What is a Floating Holiday?
Floating holidays allow employees to take paid time off for personal reasons or to observe a religious holiday not recognized by the state. A floating holiday is supplemental to a paid day off, meaning that employees can use floating holidays over and above paid federal holidays, their paid vacation days, and sick leave.
Some employers may also offer floating holidays to compensate employees for working on federal holidays. Because this type of holiday is not linked to a specific date, and the days when they are taken vary, they are moveable off-days and, therefore, called "floating" holidays.
Benefits of Floating Holidays:
- They give employees more flexibility, contributing to a better work-life balance.
- They can help employers attract top talent.
- They allow for a more inclusive work environment that embraces cultural and religious diversity.
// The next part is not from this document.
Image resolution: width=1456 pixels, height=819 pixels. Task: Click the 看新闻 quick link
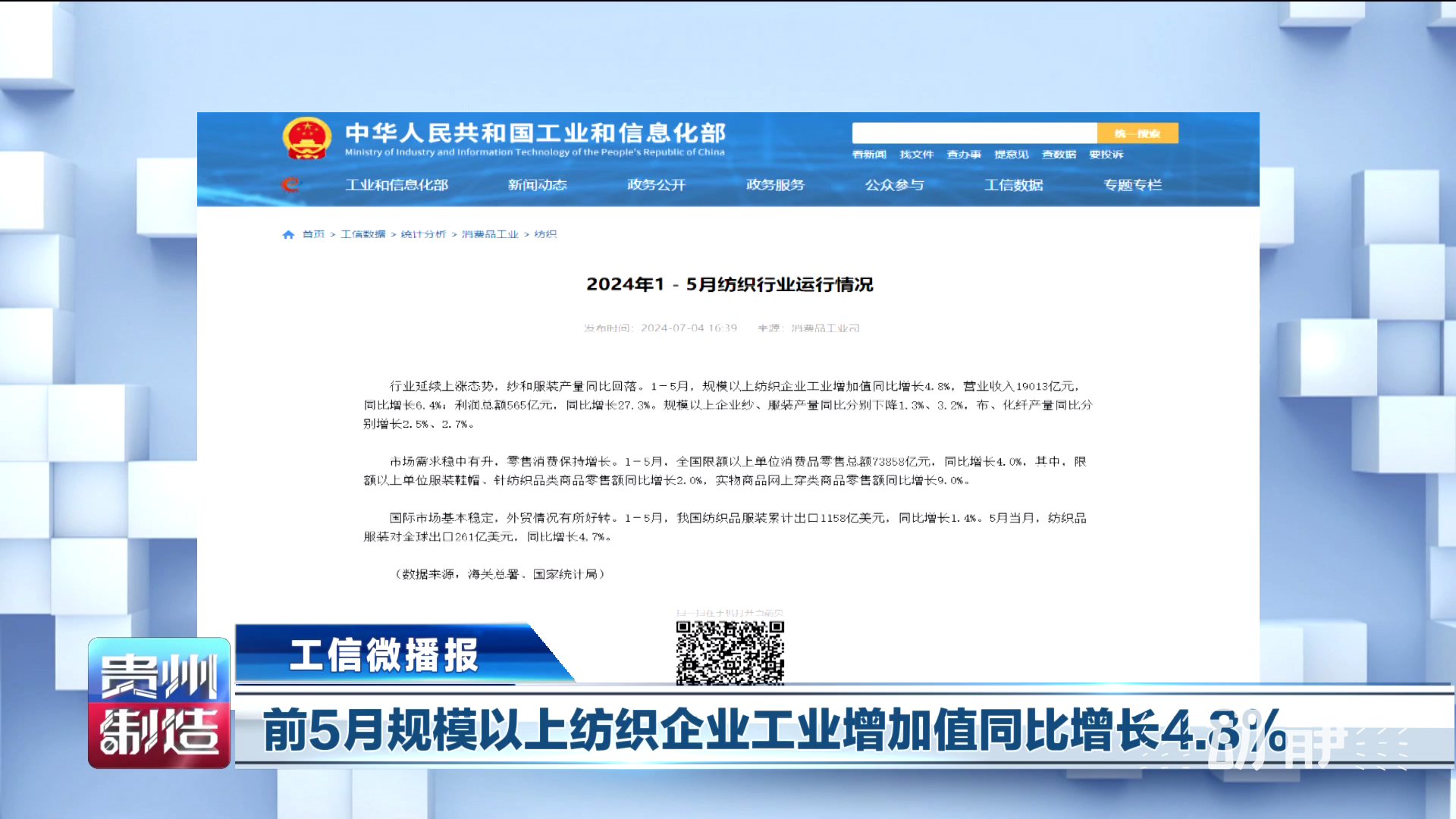coord(869,155)

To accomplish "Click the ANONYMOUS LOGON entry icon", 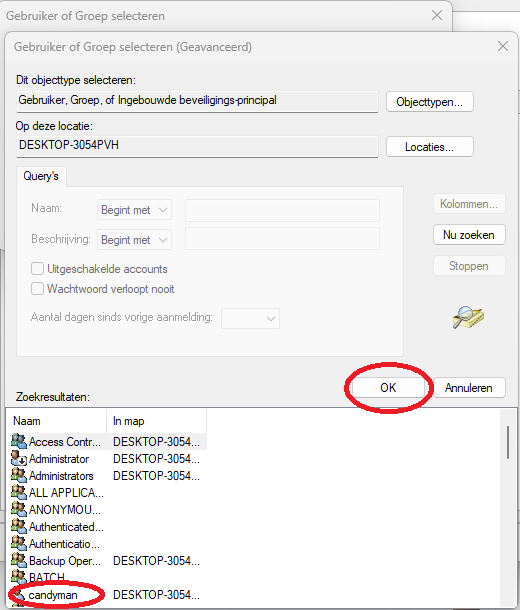I will pos(19,509).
Things to Consider in a Floating Holiday Policy:
1. Who qualifies for floating holidays?
Make sure that the policy is applied fairly to every employee.
2. When can an employee take a floating holiday?
Some employers may decide that floating holidays can only be taken on specific days, such as on birthdays or for religious observances, or define specific dates, such as the company's busiest times of the year, as blackout dates, when no employee may take a floating holiday. You can also allow employees to take a floating holiday at any time.
3. Set guidelines for carry-over time.
You will need to decide whether floating holidays can be carried over to the next year or should be used within the same calendar year.
4. How an employee should schedule a floating holiday.
Must an employee schedule a floating holiday in advance, and should it be approved by a manager?
5. Track floating holidays like you would track paid vacation days.
Many companies use employee tracking software and payroll software to track both vacation and floating holidays.
6. What happens when an employee leaves?
Since floating holidays are considered the same as paid vacation days, you should pay out an employee if they leave the company.